Bastian tersenyum kecut, “Aku ingin mendapatkannya, tetapi kamu harus tahu situasi saat ini. Kesembilan naga ingin menariknya ke langit. ”

Lao Jiu mencibir, “Surgawi? Hmph, menggertak sampah, jika tidak jika dia campur tangan, kursi ini tidak akan…”

“Itu jauh sekali.”

“Meskipun naga yang diubah oleh sembilan halilintar melambangkan surga, tidak cukup untuk mengambil peti mati emas kecuali surga secara pribadi mengambilnya .” tindakan.”

“Tetapi jika Anda melakukan itu, surga akan ternoda. Karena karakter Tiandao yang pengecut, ia tidak berani melakukan itu.”

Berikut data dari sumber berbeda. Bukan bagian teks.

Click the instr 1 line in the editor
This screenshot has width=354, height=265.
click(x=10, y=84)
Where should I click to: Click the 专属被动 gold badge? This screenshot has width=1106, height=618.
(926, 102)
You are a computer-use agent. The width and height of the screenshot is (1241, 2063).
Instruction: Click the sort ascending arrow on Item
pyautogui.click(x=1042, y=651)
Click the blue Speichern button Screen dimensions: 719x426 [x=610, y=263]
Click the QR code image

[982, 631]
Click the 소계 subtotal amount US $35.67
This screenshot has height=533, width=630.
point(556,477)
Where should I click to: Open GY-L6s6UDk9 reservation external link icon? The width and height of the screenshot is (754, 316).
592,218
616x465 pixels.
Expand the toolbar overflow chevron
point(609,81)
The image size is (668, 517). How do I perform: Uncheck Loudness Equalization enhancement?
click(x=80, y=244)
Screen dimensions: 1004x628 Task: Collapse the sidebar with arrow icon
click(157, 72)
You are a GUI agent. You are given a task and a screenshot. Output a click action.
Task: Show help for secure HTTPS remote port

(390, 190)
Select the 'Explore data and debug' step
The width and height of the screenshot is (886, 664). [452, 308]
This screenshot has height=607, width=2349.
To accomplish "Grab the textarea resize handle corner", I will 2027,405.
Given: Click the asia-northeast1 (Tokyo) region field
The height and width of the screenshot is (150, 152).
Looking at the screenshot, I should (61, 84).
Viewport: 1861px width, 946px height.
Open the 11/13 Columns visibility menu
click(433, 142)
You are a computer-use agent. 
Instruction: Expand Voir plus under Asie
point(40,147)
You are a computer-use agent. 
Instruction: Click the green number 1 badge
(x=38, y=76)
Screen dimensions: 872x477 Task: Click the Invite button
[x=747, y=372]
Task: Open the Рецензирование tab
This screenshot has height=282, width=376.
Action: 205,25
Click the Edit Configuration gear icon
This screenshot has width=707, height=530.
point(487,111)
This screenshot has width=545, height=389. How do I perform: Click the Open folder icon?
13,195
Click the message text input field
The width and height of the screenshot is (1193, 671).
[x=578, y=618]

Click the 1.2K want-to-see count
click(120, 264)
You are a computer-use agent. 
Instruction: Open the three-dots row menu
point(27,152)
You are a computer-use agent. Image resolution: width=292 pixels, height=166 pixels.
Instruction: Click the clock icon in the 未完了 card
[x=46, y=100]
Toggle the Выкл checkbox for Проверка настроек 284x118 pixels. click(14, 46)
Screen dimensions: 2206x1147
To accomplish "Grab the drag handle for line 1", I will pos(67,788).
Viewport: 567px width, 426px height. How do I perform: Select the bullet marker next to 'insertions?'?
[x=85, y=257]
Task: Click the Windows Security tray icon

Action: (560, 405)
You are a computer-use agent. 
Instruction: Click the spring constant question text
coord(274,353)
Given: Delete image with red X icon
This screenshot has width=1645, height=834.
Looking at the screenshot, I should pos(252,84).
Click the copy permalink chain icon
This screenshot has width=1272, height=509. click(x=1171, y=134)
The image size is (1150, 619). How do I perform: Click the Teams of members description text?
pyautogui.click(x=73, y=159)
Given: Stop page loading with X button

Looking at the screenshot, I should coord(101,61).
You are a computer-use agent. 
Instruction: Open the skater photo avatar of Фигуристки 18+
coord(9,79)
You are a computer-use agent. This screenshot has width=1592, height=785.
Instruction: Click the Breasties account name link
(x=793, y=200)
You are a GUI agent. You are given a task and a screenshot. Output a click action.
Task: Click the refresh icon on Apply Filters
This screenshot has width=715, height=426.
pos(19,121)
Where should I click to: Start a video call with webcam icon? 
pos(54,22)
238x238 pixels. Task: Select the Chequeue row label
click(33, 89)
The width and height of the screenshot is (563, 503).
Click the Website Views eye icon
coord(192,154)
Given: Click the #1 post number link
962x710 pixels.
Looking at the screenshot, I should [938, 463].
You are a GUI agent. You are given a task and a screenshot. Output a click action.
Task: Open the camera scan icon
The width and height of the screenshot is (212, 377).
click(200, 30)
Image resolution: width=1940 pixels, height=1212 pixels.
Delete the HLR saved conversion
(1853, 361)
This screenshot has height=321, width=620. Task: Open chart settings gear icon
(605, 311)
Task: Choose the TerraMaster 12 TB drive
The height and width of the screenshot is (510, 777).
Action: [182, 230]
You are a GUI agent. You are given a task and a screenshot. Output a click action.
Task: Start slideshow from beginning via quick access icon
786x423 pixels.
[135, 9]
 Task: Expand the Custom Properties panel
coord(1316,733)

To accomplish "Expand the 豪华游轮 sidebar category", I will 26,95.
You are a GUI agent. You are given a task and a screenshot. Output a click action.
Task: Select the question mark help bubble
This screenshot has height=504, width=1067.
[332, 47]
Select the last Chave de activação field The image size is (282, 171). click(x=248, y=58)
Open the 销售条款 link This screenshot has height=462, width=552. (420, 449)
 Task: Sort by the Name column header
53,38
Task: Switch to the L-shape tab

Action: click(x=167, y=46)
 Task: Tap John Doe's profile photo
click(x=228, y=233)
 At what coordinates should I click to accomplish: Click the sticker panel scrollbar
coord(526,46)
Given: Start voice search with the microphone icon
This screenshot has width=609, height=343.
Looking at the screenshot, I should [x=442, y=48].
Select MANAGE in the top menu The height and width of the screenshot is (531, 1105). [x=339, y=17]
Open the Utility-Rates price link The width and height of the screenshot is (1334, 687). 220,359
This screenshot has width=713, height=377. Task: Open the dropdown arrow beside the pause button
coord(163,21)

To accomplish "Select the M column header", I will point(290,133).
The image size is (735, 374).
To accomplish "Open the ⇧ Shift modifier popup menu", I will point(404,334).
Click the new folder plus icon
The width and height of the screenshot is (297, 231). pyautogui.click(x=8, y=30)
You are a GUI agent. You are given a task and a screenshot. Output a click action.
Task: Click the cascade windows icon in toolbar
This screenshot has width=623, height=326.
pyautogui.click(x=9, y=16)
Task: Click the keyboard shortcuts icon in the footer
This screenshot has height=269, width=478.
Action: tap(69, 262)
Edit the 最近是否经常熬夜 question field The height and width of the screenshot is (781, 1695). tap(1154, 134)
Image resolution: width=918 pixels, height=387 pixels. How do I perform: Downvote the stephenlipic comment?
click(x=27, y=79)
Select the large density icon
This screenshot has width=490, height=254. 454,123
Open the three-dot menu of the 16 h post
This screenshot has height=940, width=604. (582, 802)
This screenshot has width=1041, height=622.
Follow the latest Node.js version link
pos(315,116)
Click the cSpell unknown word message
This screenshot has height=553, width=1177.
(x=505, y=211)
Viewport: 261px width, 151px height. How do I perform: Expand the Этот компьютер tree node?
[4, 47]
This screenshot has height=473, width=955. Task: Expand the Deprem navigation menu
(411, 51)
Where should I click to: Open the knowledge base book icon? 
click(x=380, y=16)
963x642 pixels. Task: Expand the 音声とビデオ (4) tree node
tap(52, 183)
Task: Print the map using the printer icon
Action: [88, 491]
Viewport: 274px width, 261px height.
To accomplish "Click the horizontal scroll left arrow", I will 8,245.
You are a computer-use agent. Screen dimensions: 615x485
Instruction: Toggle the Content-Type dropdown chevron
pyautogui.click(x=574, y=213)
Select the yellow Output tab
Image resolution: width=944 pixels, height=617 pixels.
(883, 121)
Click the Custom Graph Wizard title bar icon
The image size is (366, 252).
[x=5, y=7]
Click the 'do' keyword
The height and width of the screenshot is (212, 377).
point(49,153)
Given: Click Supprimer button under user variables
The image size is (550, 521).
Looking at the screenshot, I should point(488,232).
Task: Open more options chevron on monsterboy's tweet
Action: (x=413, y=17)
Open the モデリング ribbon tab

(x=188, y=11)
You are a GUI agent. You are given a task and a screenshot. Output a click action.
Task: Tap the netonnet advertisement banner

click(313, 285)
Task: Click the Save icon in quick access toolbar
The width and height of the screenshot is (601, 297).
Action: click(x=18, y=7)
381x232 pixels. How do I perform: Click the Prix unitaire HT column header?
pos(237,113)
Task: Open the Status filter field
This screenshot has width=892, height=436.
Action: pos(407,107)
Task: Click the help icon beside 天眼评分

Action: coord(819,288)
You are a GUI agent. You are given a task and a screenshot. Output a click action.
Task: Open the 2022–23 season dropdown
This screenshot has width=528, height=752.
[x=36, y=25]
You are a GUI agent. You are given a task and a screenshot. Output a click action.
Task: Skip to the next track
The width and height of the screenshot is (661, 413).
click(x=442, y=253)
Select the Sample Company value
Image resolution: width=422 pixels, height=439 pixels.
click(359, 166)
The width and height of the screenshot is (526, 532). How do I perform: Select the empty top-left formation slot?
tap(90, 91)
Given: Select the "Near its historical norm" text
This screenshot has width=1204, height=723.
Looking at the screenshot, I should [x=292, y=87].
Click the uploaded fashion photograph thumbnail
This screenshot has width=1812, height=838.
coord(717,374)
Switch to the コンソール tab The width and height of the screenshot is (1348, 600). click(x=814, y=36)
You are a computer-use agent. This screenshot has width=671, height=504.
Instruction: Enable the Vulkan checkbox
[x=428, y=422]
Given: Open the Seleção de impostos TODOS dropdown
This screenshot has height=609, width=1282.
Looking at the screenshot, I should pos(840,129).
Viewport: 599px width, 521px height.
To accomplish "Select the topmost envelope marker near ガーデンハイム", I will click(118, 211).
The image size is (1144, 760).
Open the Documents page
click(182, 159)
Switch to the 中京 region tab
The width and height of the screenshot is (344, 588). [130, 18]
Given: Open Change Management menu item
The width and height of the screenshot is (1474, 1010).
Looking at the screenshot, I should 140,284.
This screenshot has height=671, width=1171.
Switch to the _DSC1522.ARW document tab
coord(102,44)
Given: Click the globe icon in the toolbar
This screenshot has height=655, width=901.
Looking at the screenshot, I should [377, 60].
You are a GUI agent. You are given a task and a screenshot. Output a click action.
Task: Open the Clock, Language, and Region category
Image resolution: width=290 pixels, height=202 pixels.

Kata-kata Old Nine mengejutkan Bastian.

“Orang suci dan penguasa tidak berani berbicara tentang jalan surga. Mereka khawatir akan dihukum oleh surga. Itu baik untuk sembilan orang tua. Dia tidak hanya mengatakan bahwa jalan surga itu sampah, tetapi juga bahwa jalan surga itu seperti pengecut seperti tikus. Beraninya dia?”

“Apa asal muasal sembilan tua?”

“Kenapa?” Kedengarannya dia memiliki banyak keluhan dengan Surga?”

Lao Jiu berkata lagi, “Aku belum menemukan kekuatan belum, dan waktu terbatas, jadi saya tidak bisa memberitahu Anda lebih banyak.”

“Ingat kata-kata saya.”

“Lakukan segala yang mungkin untuk mendapatkan seteguk itu. Peti emas.”

Setelah mengucapkan kata-kata itu, tutup peti mati ditutup lagi, dan semuanya kembali damai.

Namun, apa yang dikatakan sembilan orang tua itu membuat Bastian sangat ingin tahu.Melihat peti mati emas di awan gelap, Bastian sangat bingung.

“Peti mati emas apa itu? Mengapa itu mengejutkan Lao Jiu?”

“Itu seharusnya bukan senjata dewa, karena aku sudah memiliki beberapa kuali Qiankun, dan Lao Jiu mengetahuinya. Aku tidak akan pernah membiarkannya Begitu peduli.”

“Namun, peti mati emas itu berani menantang Surga, yang menunjukkan bahwa itu sangat luar biasa.”

“Haruskah kita menggunakan cara untuk mendapatkan persetujuannya?”

Bastian mengerutkan kening, memikirkan strategi.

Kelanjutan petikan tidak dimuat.